IRB to trial public voting system for citings

Following the recent spate of citings, the IRB is introducing a new public voting system to determine the sanction for each disciplinary case.

Knowledgeable rugby supporters will be asked to watch video replays of the reported incident and then vote – online or by text – on the duration of ban that should be awarded.

Inconsistency has been a key bugbear for rugby supporters all over the world, and whenever a sanction is handed out, there is always much discussion on the outcome and various differences of opinion.

The fact that only a handful of people make up the disciplinary panel in each case is bound to result in inconsistent decisions that the majority of people do not agree with, and perhaps the public vote will result in more people being happy with the outcome.

An IRB spokesman said, “We’re always looking at new ways to engage with rugby followers, and this is an issue that people always feel strongly about. Using the collective knowledge of the rugby public will ensure greater consistency and transparency across the disciplinary procedures.”

The process for a citing to occur will not change, with the citing commissioners still responsible for identifying incidents of misconduct or behaviour contrary to the interests of the game – the public will not have the opportunity to cite players. Once a player has been cited, footage of the alleged incidents will be made available on the IRB website, and through a new iPhone and Android app, as well as on Facebook and Twitter.

The public will then have 3 days in which to view and assess the footage before making their recommendation for the ban (if at all). The administrators will collate the results and publish the outcome within 24 hours of the vote closing.

“The whole process will be done and dusted within a week, and will save the time and expense of convening a disciplinary panel and it will remove much of the uncertainty for the players involved.”

“We should also stress that the public’s decision can be overruled if deemed unfair, or contrary to the player’s interests, but having input from the public will help to improve this aspect of our game.”

What do you think? Do you think this is a fair way of doing things?

To put it to the test, have a vote in our poll to determine whether the recent 32-week citing for Callum Clark was fair or not.

Here’s the video:

And here’s the poll:

Callum Clark

2 thoughts on “IRB to trial public voting system for citings

  1. But on a serious note it wouldn’t work because it would just become a popularity contest. English players would always get the shortest bans because they have the most fans to go on and vote for short bans. Or maybe they would get the longest because everyone hates them so would vote to give them the longest bans. Either way the public would chose according to the teams/countries/players they like. I can’t believe i fell for this.
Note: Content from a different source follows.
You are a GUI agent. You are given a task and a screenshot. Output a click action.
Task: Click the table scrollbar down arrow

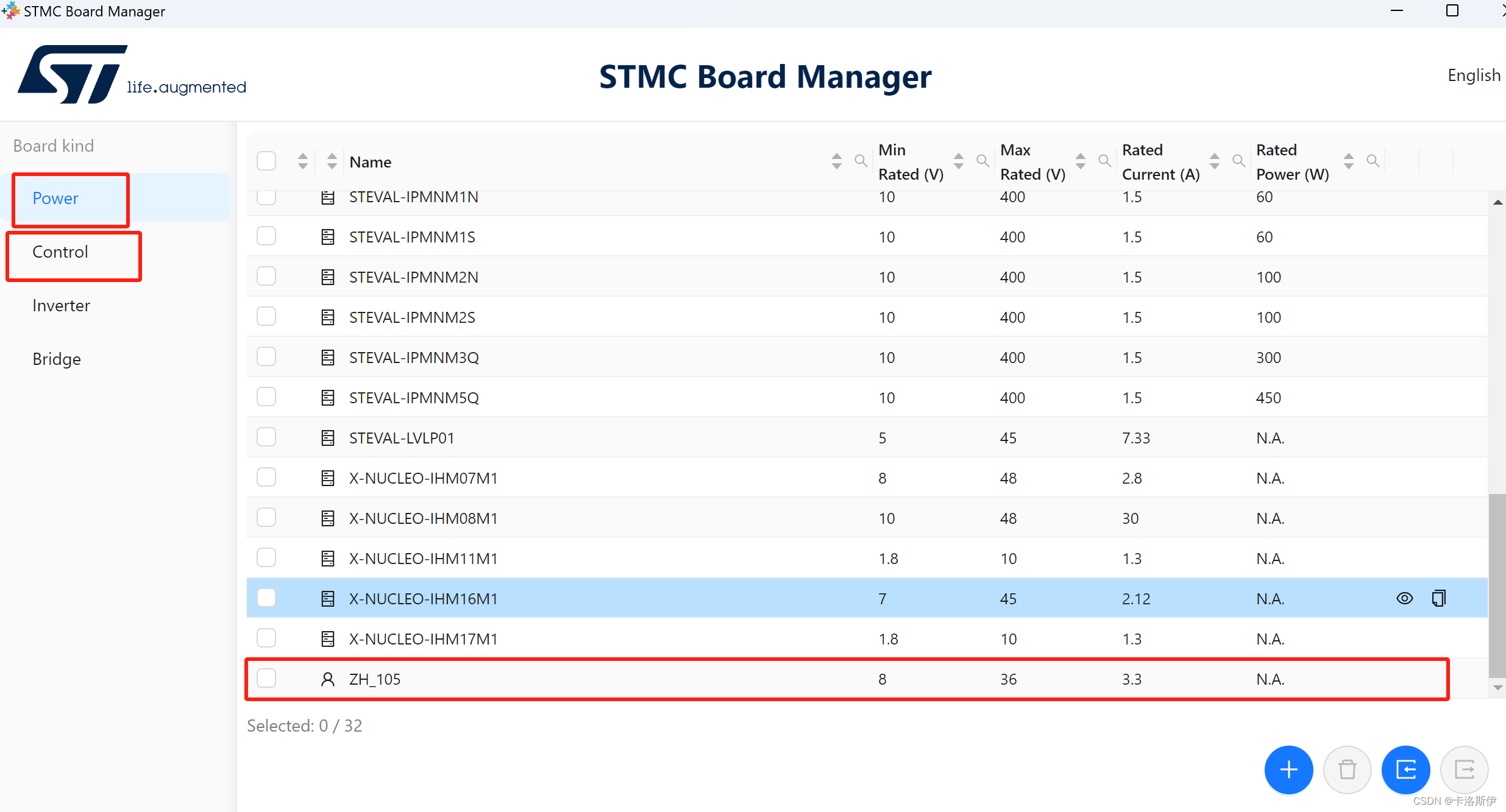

  2. I think that the more that can be done about this the better. It is destroying the game of rugby. I have a few incidents that I would like to comment on.
    1. – I remember watching a NZ – SA match (I think it was 2012). Rit.chie Macall was warned by the ref 3 times in the 5 yard line for professional infringement. Is he as an NZ immune from a yellow card. I have found the refs very lenient on NZ, is there a bigger picutre here where the refs are obliged to blow in favour of NZ no matter what. Or am I missing something?
    2. Last year 2012 in the 1st SA Arg encounter. the wistle had blown, one of the Arg front-row ran across in full view on screen and tackled Bismarck Du Plessis (SA) -about 15 to 20 metres away from the breakdown. The Arg prop tackled B duP side on on his knees. B duP was stretchered off and has been out of rugby for nine months needing surgery on his knee as a result. Why was there no citing of this case. Or am I the only one who saw it.
    3. This recent incident where 2 Arg players were sighted in the last game. i thing that a dangerous incident like trying to gauge a persons eye out needs drastic attention. Even if the 4 th ref if he had lost comms, could run down onto the field and stop play and the game taken back to that point is important. Or was the 3rd ref eating peanuts and watching baseball on another tv set. If we have a tv ref we need to use him.
    4. If it is a try in question – try or no try. The 3rd ref should be able to go back up to and even past the 3rd move if necessary and judge if there is any reason why no try. I remember a game SA vs NZ, where there was a definite forward pass, possibly 2 on the last 3 moves before they scored. No question Try. Let’s use the tv ref to bring continuity and fairness into the game, therefore I propose that he has more power to make a decision, as many a game has been won or lost by the ref!!!